On Mar 21, 11 16:17, Don wrote:
Daniel Gibson wrote:
Am 21.03.2011 00:55, schrieb bearophile:
Among the things I've listed about Archetype there's one interesting
thing. Class instances aren't PODs, but sometimes I prefer reference
semantics and to populate fields in a plain way, expecially for
simple classes.

Time ago I and other people have suggested a syntax like (this also
to avoid a class of bugs
http://d.puremagic.com/issues/show_bug.cgi?id=3878 ):


class Foo {
string x;
int y = 1;
this(this.x, this.y) {}
}
void main() {
Foo f3 = new Foo("hello", 10);
}


Yeah, I still like that idea ;)


A simpler solution are classes with automatic constructors:

class Foo {
string x;
int y = 1;
}
void main() {
Foo f1 = new Foo(); // Good
Foo f2 = new Foo("hello"); // Good
Foo f3 = new Foo("hello", 10); // Good
}


What kind of problems are caused by this? :-)

■ DATA PROVIDED

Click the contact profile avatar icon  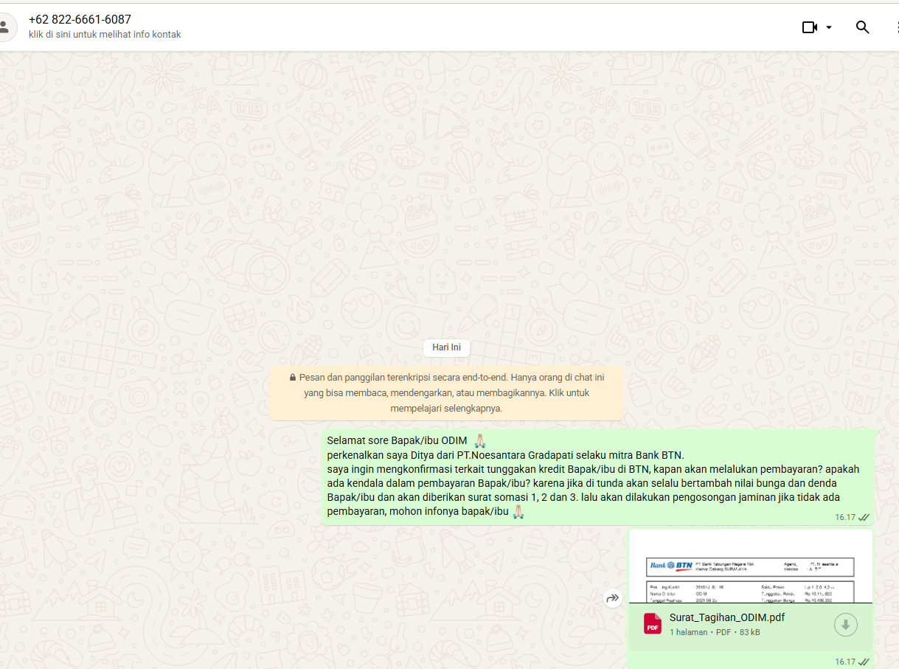coord(4,27)
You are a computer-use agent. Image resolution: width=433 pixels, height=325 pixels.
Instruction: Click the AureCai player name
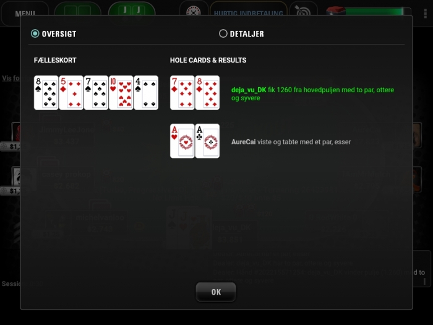tap(244, 142)
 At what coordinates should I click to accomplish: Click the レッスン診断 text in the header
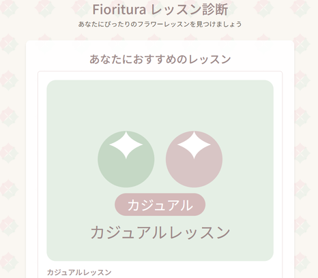pos(189,10)
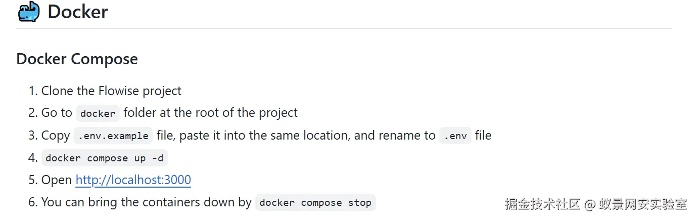Click the '.env.example' code snippet
Screen dimensions: 695x219
[113, 136]
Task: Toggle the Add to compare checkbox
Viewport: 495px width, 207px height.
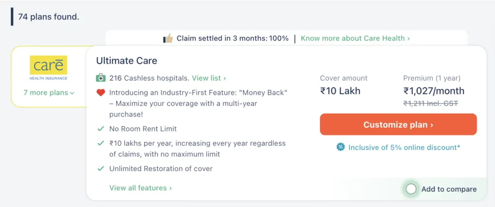Action: (411, 189)
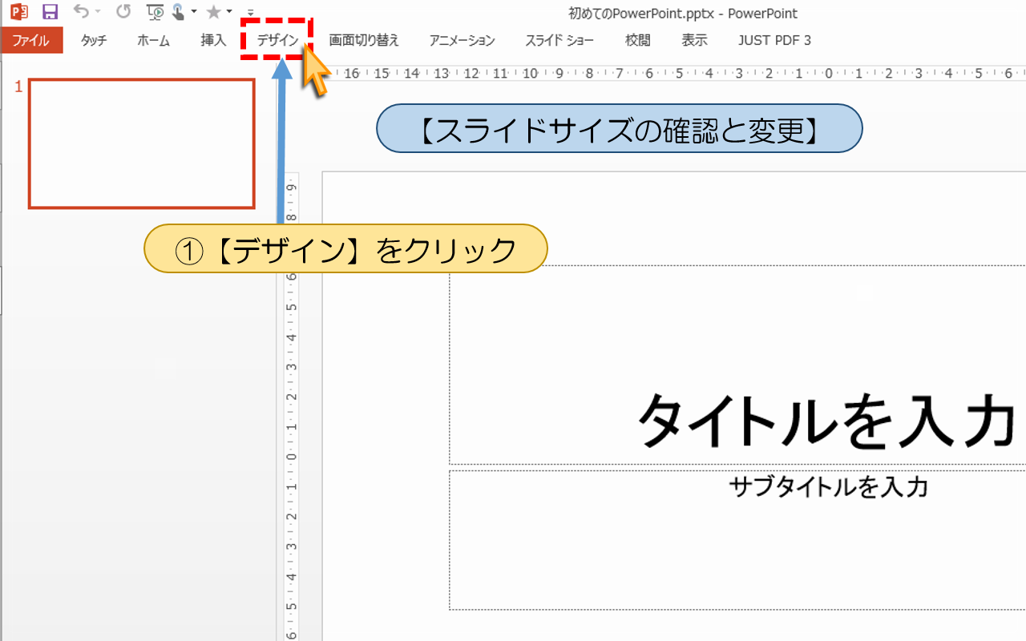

■ JOB 1
Answer these questions about the excerpt on class constructors:
(a) What default value does the field y receive in the Foo class?
(b) In the first suggested syntax, what parameters does the Foo constructor list?
(c) What kind of classes does the simpler solution call for?
■ JOB 2
Repeat the rows from the line containing "At what coordinates" through the end of the rows, omitting the pictures.
The text and the rows are independent of each other.

■ EXERCISE RESPONSE 1
(a) 1
(b) this.x and this.y
(c) Classes with automatic constructors

■ EXERCISE RESPONSE 2
 At what coordinates should I click to accomplish: Click the レッスン診断 text in the header
pos(189,10)
Click the '.env.example' code snippet
Screen dimensions: 695x219
[113, 136]
Task: Toggle the Add to compare checkbox
Viewport: 495px width, 207px height.
Action: (411, 189)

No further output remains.